2017-03-20 07:04:27,282 ERROR [org.quartz.core.ErrorLogger] 
(QuartzOvirtDBScheduler_QuartzSchedulerThread) An error occurred while 
scanning for the next triggers to fire.: org.quartz.JobPersistenceException: 
Failed to obtain DB connection from data source 'NMEngineDS': 
java.sql.SQLException: Could not retrieve datasource via JNDI url 'java:/
ENGINEDataSourceNoJTA' java.sql.SQLException: 
javax.resource.ResourceException: IJ000470: You are trying to use a connection 
factory that has been shut down: java:/ENGINEDataSourceNoJTA [See nested 
exception: java.sql.SQLException: Could not retrieve datasource via JNDI url 
'java:/ENGINEDataSourceNoJTA' java.sql.SQLException: 
javax.resource.ResourceException: IJ000470: You are trying to use a connection 
factory that has been shut down: java:/ENGINEDataSourceNoJTA]

Grepping the code looks like NMEngineDS has something to do with the 
scheduler.
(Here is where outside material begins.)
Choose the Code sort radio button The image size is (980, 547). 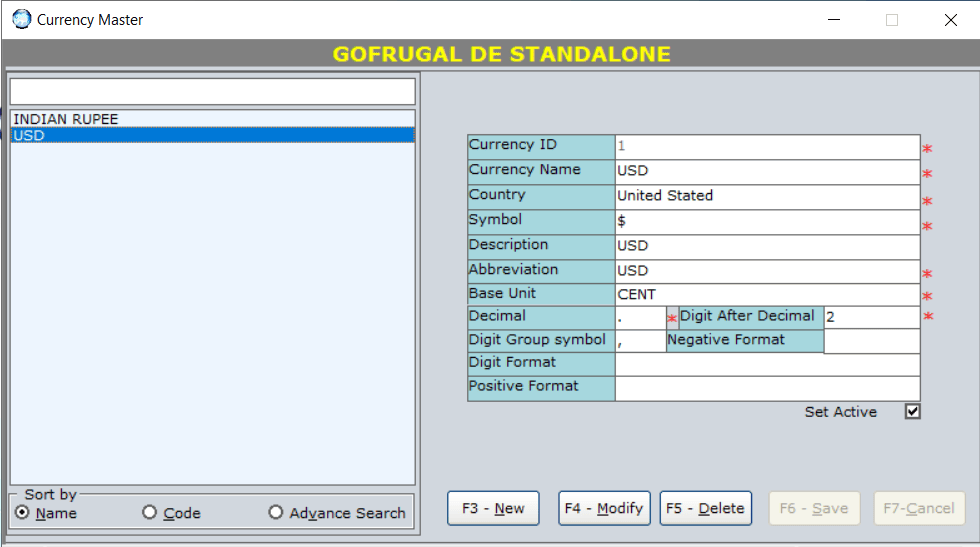point(150,513)
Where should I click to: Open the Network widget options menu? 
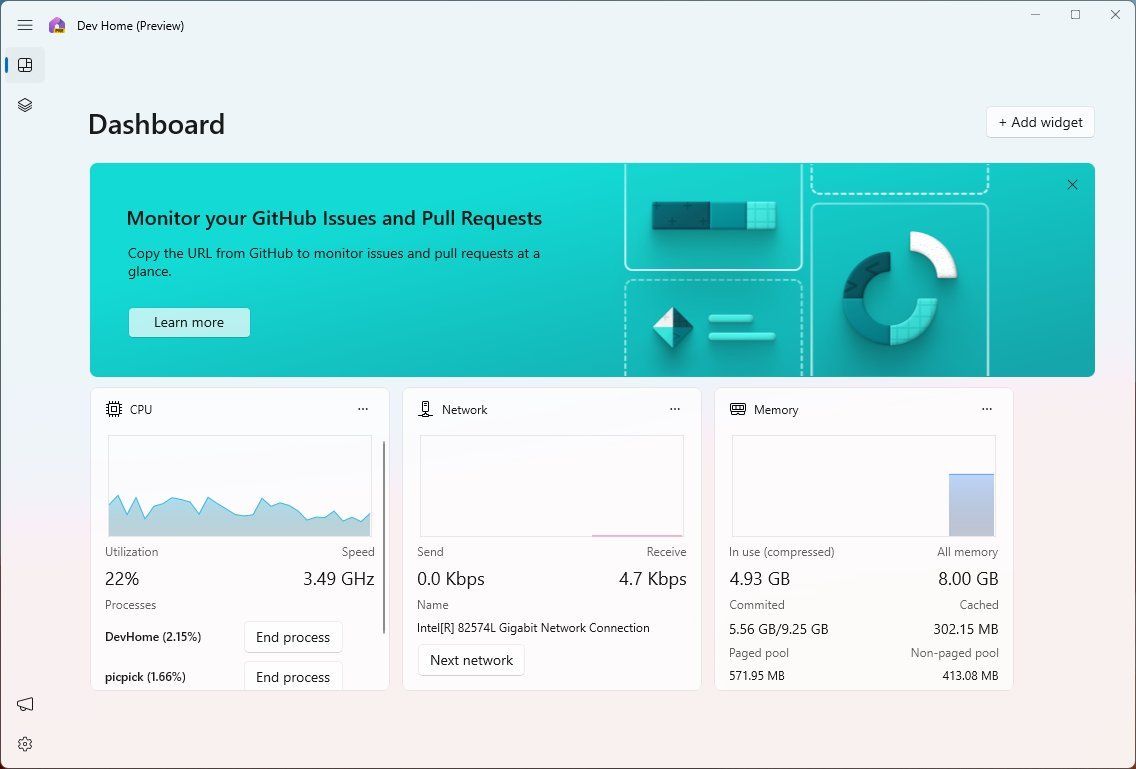tap(675, 409)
Which is completely out of my realm of knowledge, so I can't help 
there.

> > Logan
> > 
> > On Mon, Mar 20, 2017 at 10:14 AM, Alexander Wels <awels at redhat.com> wrote:
> >> On Monday, March 20, 2017 9:14:51 AM EDT Logan Kuhn wrote:
> >> > Starting at 1:09am on Saturday the Hosted Engine has been rebooting
> >> 
> >> because
> >> 
> >> > it failed it's liveliness check.  This is due to the webadmin not
> >> 
> >> loading.
> >> 
> >> > Nothing changed as far as I can tell on the engine since it's last
> >> > successful reboot on Friday afternoon.
> >> > 
> >> > The engine, dwhd and httpd are all up and do not seem to be reporting
> >> > anything unusual in their respective logs.  The engine can talk to the
> >> > database as I can login using the credentials in /etc/ovirt-engine/
> >> 
> >> engine.co
> >> 
> >> > nf.d/10-setup-database.conf and the logs on the postgres server are
> >> 
> >> showing
> >> 
> >> > activity.
> >> > 
> >> > I tried to run engine-setup but it says it's not in global maintenance
> >> 
> >> even
> >> 
> >> > though the hosted engine hosts agree that it is.  We are on version
> >> 
> >> 4.0.6.3
> >> 
> >> > Server, engine and agent logs are attached
> >> > 
> >> > Regards,
> >> > Logan
> >> 
> >> Looking at our logs, it appears that on Friday one of your hosts ran out
> >> of
> >> disk space in its logs or temp directory. At which point connectivity
> >> started
> >> to be spotty. I see a bunch of attempts to migrate VMs away from that
> >> host
> >> (ovirttest1). All of them fail. That repeats a ton of times, I forwarded
> >> to
> >> Saturday where it appears you had a bunch of stale locks which also
> >> repeates a
> >> bunch of time until the engine VM gets restarted.
> >> 
> >> Then I see nothing but restarts of the engine and no apparent errors in
> >> the
> >> engine log.
> >> 
> >> The server log does however reveal this:
> >> 2017-03-20 07:04:27,282 ERROR [org.quartz.core.ErrorLogger]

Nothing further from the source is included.